At around 8:02 a.m., the ringgit strengthened to RM4.2190/4.2285 per U.S. dollar, up from RM4.2250/4.2285 at Thursday’s close.
According to Dr Mohd Afzanizam Abdul Rashid, Chief Economist at Bank Muamalat Malaysia Bhd, the market is focused on the U.S. CPI figure for September, which is forecast to show an increase of 3.1% following August’s 2.9% rise. He noted that the U.S. dollar index (DXY) had been trading between 98 and 99, and signalled that the ringgit is likely to “trade in a narrow range around RM4.22 to RM4.23” today.
In addition to the greenback, the ringgit also displayed strength against some major and regional currencies:
- Against the British pound: RM5.6227/6.353 from RM5.6395/6.442.

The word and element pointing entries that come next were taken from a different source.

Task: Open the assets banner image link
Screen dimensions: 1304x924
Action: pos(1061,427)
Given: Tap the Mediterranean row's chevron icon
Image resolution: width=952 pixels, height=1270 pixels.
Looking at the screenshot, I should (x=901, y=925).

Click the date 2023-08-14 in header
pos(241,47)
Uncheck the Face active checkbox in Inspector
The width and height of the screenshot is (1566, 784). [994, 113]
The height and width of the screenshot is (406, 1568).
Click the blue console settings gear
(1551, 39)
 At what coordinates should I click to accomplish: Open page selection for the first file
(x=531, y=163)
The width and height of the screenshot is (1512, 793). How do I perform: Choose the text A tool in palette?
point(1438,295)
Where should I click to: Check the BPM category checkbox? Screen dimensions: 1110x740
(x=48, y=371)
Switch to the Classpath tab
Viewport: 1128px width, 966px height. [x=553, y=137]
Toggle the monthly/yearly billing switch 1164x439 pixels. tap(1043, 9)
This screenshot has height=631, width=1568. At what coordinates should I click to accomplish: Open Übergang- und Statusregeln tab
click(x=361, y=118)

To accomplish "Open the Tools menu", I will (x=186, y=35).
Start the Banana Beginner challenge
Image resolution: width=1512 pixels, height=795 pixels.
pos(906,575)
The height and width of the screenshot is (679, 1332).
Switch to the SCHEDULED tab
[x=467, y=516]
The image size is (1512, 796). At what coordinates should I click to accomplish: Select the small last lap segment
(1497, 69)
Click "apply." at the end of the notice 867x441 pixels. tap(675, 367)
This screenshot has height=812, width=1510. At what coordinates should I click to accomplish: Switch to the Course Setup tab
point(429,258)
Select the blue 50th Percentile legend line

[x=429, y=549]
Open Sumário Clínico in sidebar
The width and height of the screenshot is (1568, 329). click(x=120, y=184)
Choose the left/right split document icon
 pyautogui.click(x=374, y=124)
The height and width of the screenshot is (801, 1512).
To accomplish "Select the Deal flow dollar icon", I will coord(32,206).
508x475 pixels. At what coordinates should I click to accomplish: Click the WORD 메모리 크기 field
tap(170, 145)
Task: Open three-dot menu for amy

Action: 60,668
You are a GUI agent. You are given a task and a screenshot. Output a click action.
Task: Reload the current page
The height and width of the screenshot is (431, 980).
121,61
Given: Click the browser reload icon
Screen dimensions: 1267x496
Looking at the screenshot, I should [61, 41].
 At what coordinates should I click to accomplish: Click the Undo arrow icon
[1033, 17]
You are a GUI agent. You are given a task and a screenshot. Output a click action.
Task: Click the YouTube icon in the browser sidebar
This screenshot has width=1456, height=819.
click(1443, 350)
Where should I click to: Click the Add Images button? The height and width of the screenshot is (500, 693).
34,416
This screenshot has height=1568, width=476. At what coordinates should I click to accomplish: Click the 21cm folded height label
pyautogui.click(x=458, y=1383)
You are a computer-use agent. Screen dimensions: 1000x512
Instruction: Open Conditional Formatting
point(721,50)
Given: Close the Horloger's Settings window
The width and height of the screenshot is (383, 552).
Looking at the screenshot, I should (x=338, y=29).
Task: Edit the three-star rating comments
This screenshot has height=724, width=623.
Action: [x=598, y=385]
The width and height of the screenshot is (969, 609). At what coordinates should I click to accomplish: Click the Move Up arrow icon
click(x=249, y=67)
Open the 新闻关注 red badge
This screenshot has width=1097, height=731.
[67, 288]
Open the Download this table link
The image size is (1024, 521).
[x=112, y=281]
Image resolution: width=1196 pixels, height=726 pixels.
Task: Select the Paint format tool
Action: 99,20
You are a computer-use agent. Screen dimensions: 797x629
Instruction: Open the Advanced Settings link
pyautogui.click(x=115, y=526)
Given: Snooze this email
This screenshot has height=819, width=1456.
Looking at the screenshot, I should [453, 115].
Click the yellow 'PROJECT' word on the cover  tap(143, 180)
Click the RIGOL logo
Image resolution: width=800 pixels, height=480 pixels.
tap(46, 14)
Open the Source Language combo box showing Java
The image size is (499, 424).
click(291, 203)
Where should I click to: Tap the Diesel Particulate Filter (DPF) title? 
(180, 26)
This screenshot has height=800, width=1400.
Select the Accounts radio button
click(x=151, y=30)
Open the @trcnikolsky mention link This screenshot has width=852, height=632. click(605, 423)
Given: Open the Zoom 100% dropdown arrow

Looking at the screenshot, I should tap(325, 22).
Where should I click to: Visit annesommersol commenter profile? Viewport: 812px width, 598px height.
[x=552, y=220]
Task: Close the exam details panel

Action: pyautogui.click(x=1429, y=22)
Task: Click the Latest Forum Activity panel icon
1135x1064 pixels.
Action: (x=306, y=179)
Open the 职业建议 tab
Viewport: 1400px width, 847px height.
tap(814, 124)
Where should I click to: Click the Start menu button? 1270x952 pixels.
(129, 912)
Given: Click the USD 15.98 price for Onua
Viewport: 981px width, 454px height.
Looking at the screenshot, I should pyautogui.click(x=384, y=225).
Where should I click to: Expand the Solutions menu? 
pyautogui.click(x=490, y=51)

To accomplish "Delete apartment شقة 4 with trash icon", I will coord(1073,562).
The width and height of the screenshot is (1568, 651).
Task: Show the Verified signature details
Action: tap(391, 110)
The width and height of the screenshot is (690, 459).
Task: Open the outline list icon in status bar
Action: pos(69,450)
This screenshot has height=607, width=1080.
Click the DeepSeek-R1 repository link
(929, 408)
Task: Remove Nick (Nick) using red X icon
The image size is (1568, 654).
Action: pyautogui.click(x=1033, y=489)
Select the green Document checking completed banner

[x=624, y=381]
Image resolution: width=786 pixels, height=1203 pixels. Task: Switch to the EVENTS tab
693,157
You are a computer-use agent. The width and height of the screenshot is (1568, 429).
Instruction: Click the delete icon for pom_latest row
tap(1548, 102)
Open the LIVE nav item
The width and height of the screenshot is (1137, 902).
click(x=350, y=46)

- Versus the Japanese yen: RM2.7655/7.719 from RM2.7687/7.712.
- Against the Singapore dollar: RM3.2491/2.570 from RM3.2513/2.542.
- Versus the Philippine peso: RM7.20/7.22 from RM7.21/7.22.
Context & Implications
The ringgit’s modest appreciation comes amid a global backdrop of heightened attention on U.S. inflation, where the forthcoming CPI data could influence the trajectory of U.S. monetary policy, and by extension, currency and capital-flow dynamics in Asia.
A softer than expected U.S. inflation reading might reduce pressure on the U.S. Federal Reserve to maintain a hawkish stance, potentially weakening the U.S. dollar and supporting Asian currencies including the ringgit. On the flip side, a higher-than-expected print could reinforce dollar strength and weigh on regional currencies.
For Malaysia, an upbeat ringgit opens up several implications:
- Import cost management: A firmer currency helps ease pressure on imported inputs and raw materials, potentially helping to manage inflation.
- Capital flows: Positive currency moves can bolster investor confidence and encourage foreign portfolio inflows, particularly in the Malaysian bond and equity market.
- Export competitiveness: A stronger ringgit may slightly erode the competitiveness of exported goods, although a narrow range movement (as suggested) may mitigate this risk.
- Regional spill-overs: Given that the ringgit also strengthened versus several ASEAN currencies, Malaysia appears to be participating in broader regional currency dynamics, where safe-haven flows, commodity prices, and global risk sentiment are all in play.
Outlook
In the near term, the ringgit’s path is likely to remain range-bound, as flagged by analysts, pending the U.S. CPI release and further developments in global markets. Absent a surprise, the MYR USD pair is expected to oscillate around the RM4.22-4.23 mark.
Over the medium term, Malaysia’s currency will remain sensitive to:
- U.S. monetary policy decisions and dollar strength.
- Global commodity and energy prices (which impact Malaysia’s terms of trade).
- Domestic inflation and interest-rate developments under Bank Negara Malaysia.
- Broader regional and global risk-sentiment patterns.